Data in this exercise:
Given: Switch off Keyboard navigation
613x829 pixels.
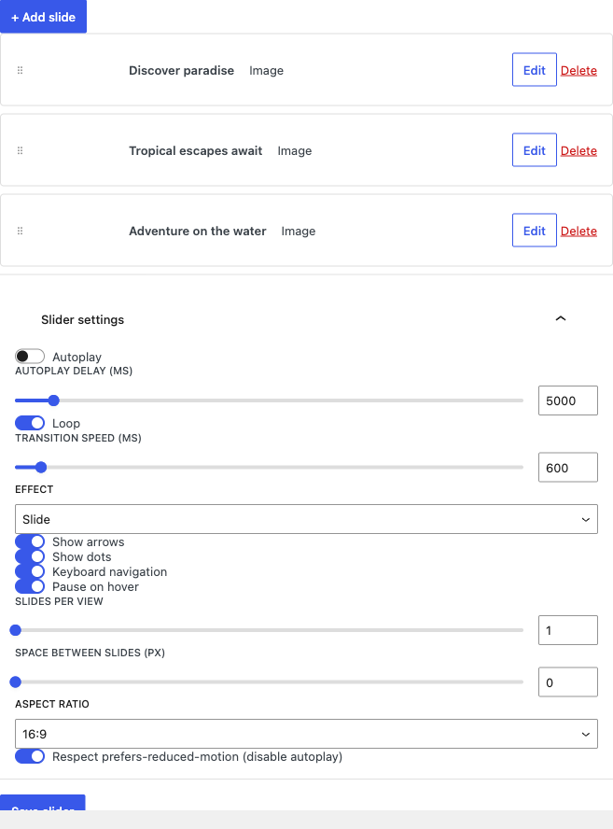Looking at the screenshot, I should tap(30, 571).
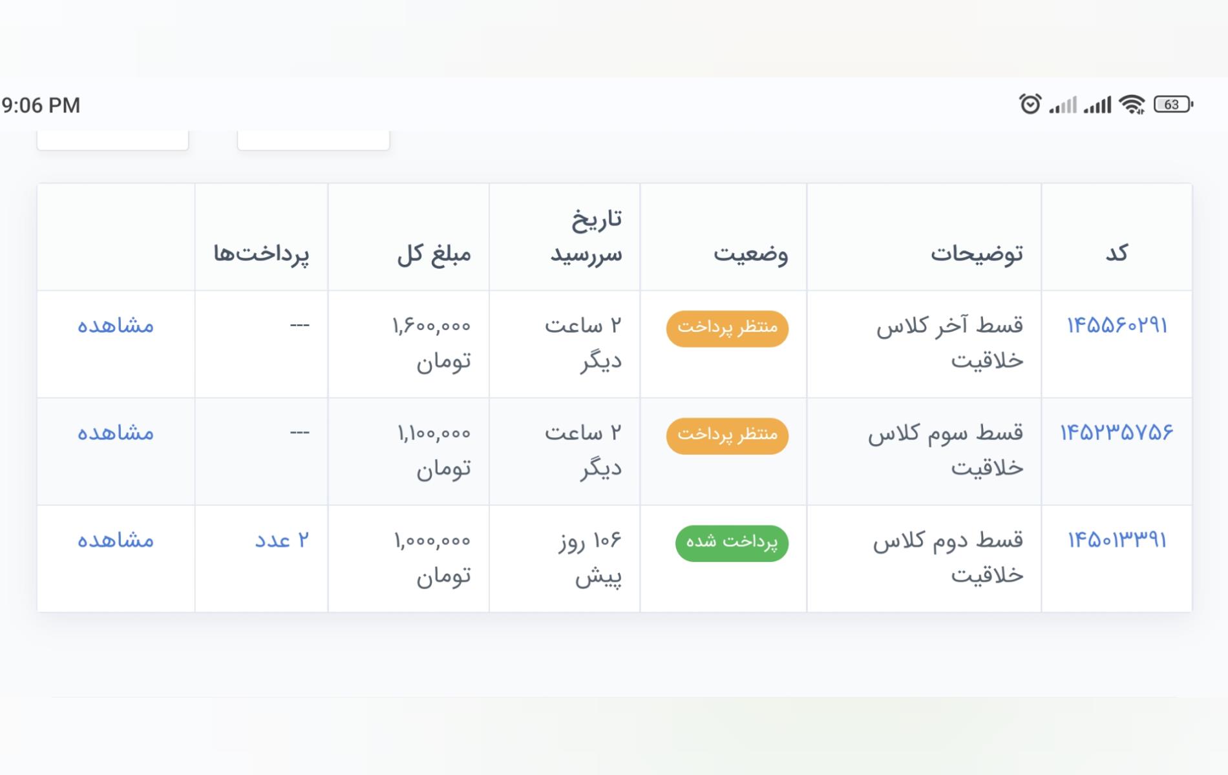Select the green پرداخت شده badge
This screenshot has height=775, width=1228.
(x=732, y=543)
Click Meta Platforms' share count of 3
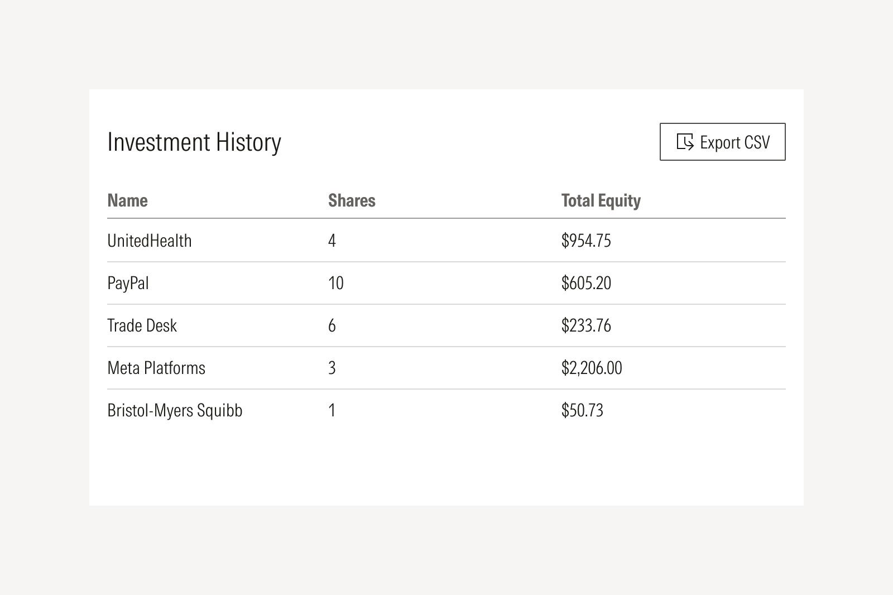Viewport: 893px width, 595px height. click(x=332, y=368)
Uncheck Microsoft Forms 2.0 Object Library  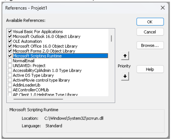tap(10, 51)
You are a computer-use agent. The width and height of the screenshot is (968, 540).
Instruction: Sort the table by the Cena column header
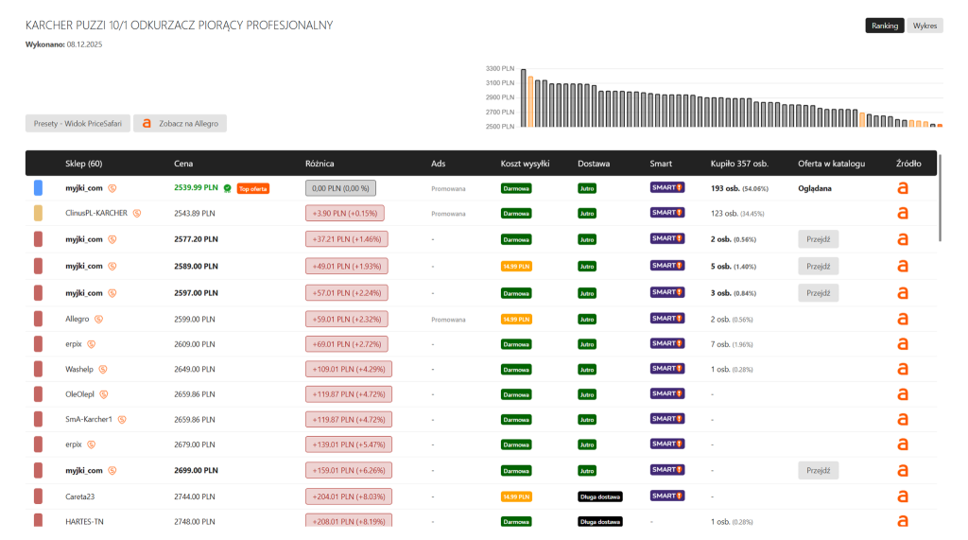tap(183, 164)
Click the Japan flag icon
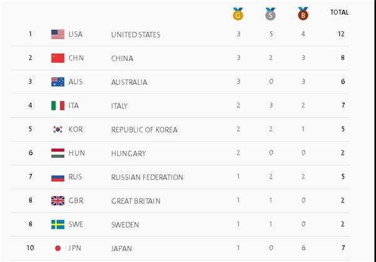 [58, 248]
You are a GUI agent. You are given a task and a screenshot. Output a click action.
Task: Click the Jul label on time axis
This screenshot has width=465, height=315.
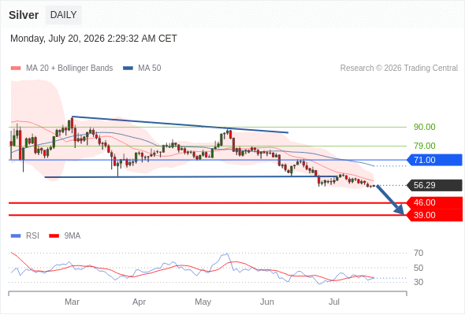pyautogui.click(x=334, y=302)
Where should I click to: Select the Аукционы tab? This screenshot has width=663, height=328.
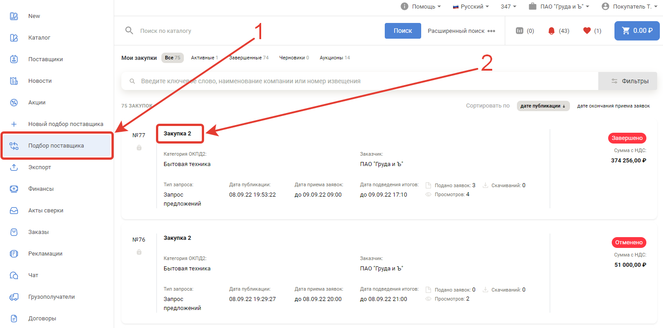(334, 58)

---

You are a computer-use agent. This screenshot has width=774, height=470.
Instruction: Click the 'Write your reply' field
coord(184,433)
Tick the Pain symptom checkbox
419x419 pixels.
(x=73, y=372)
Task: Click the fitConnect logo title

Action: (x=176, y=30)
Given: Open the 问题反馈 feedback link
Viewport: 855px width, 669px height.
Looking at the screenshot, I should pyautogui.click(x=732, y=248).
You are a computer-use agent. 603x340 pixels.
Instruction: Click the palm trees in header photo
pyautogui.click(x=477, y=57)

Work task: Determine how many lines contain the string "agent" in the listing, and state that number by itself.

The answer: 4